CBI urges UK government to be open about supplier costs and performance

Andrew Pring
2 November 2014

The CBI is calling on the UK government to introduce full transparency in the costs and performance of its private and public suppliers in order to deliver best value for money.

In a report published this week - Our future public services: a challenge for us all – the employers’ organisation argues public services require fundamental re-shaping to better meet public needs, rather than simply cutting budgets – leading to poorer quality services.

The CBI says: “In order to win people’s confidence in the way services are delivered, all providers must be equally transparent about costs and performance using the same measures, so the public and commissioners can make informed choices based on quality and value for money. In the longer term, government should be able to assess objectively which provider is best placed to run any service through open, fair competition.”

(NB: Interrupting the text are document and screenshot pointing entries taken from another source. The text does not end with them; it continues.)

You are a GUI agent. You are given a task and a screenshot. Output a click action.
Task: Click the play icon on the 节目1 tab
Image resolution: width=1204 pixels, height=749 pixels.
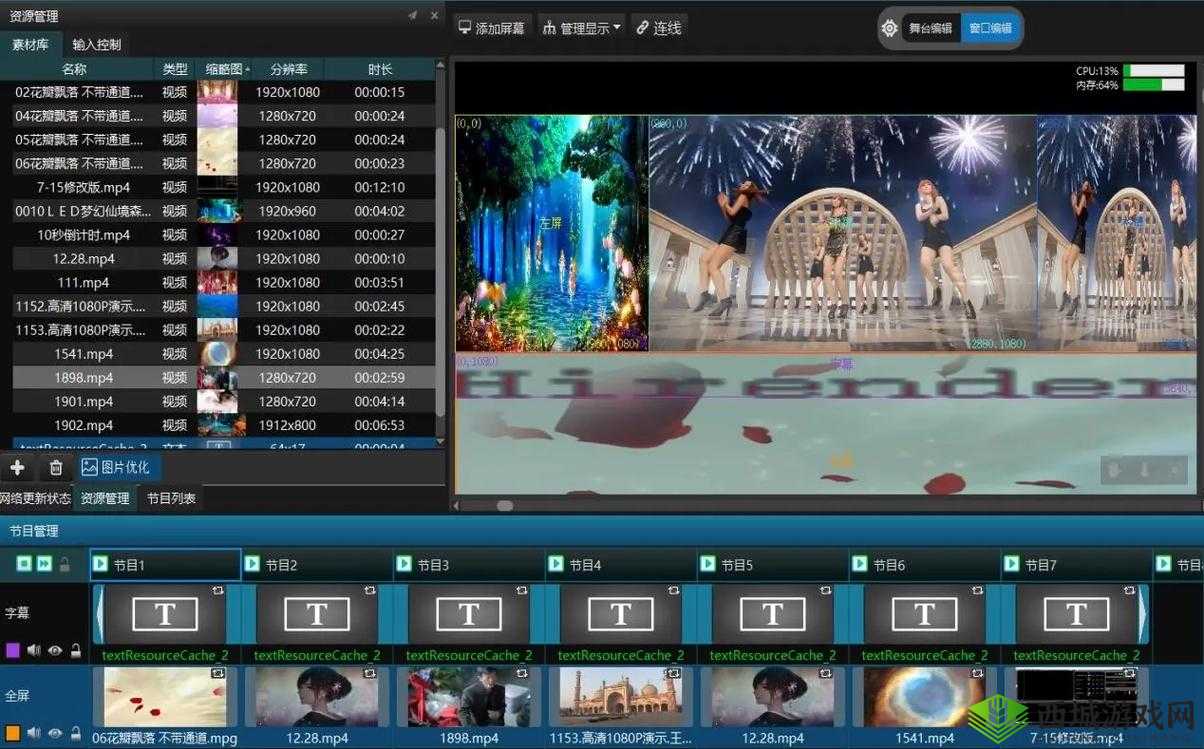coord(100,563)
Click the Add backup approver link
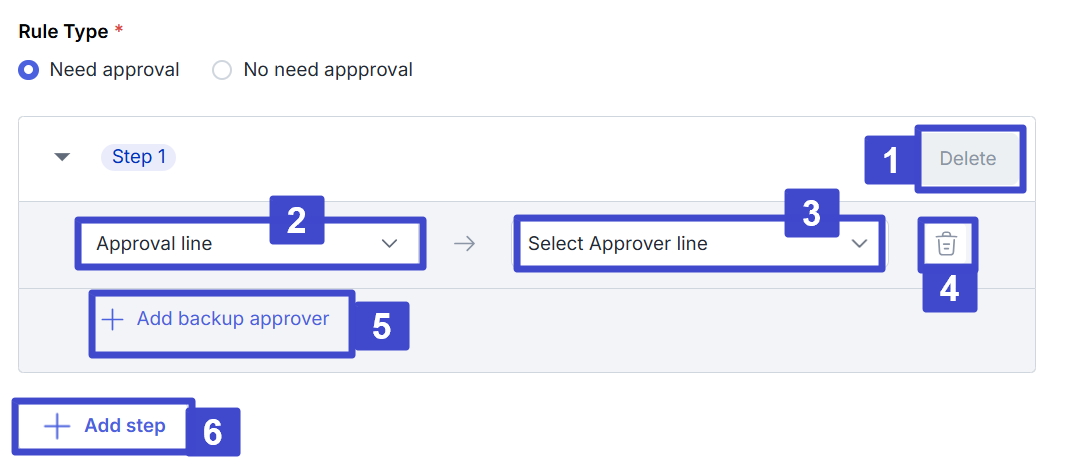 (x=232, y=319)
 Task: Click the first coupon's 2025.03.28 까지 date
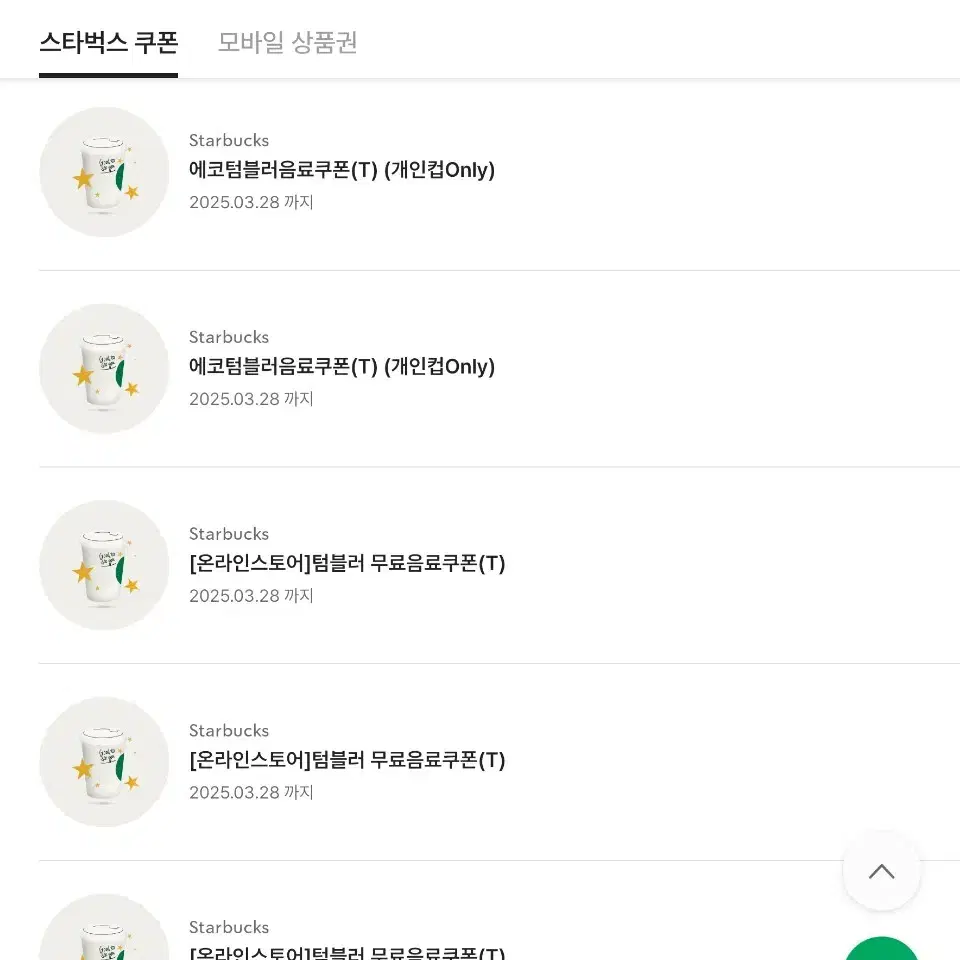[251, 202]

Referring to “a long-standing trust deficit in government’s ability to successfully reform public services”, the CBI argued “the public debate is not a well-informed one and there isn’t genuine comparability between different services and providers.

“It is therefore essential all providers of public services, whether they are in the public, private or voluntary sectors, are equally transparent about their costs, performance and ability to deliver.”

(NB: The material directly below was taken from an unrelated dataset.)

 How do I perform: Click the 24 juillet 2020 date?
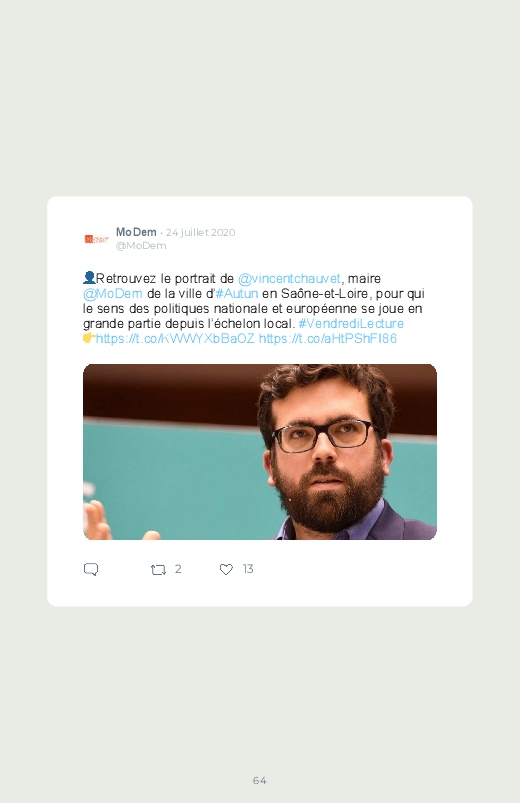click(200, 233)
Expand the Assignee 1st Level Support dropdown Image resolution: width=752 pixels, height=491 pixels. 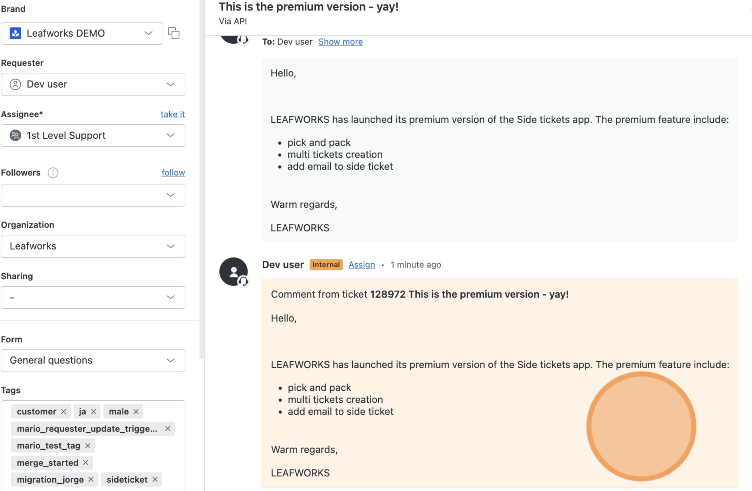93,136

To achieve this, all providers must be able to compete fairly and on the same terms, in particular treating capital investment and pension liabilities in the same way across sectors.

The CBI also urges the government to establish a new fiscal rule once the deficit has been eliminated ensuring that public spending never outstrips revenue receipts.

Warning that politicians “have yet to grasp the pace and scale of change required if the UK is to live within its means and provide the services people expect after next year’s general election”, the report calls for more services to be available online and encourages the physical co-location of some services in order to combine greater efficiency with joining up services.

The report said integrating social care and health services by combining budgets and commissioning systems would save money and improve clinical outcomes by moving care from hospitals into homes and communities

Katja Hall, CBI deputy director-general, commented: “We want to see reform underpinned by a new fiscal rule ensuring that public spending never outstrips revenue receipts once the deficit is eliminated in 2018-19. And a cross-party commission, with citizen representation, should be set up to answer tough questions about how we overhaul our public services for the 21st Century and beyond.”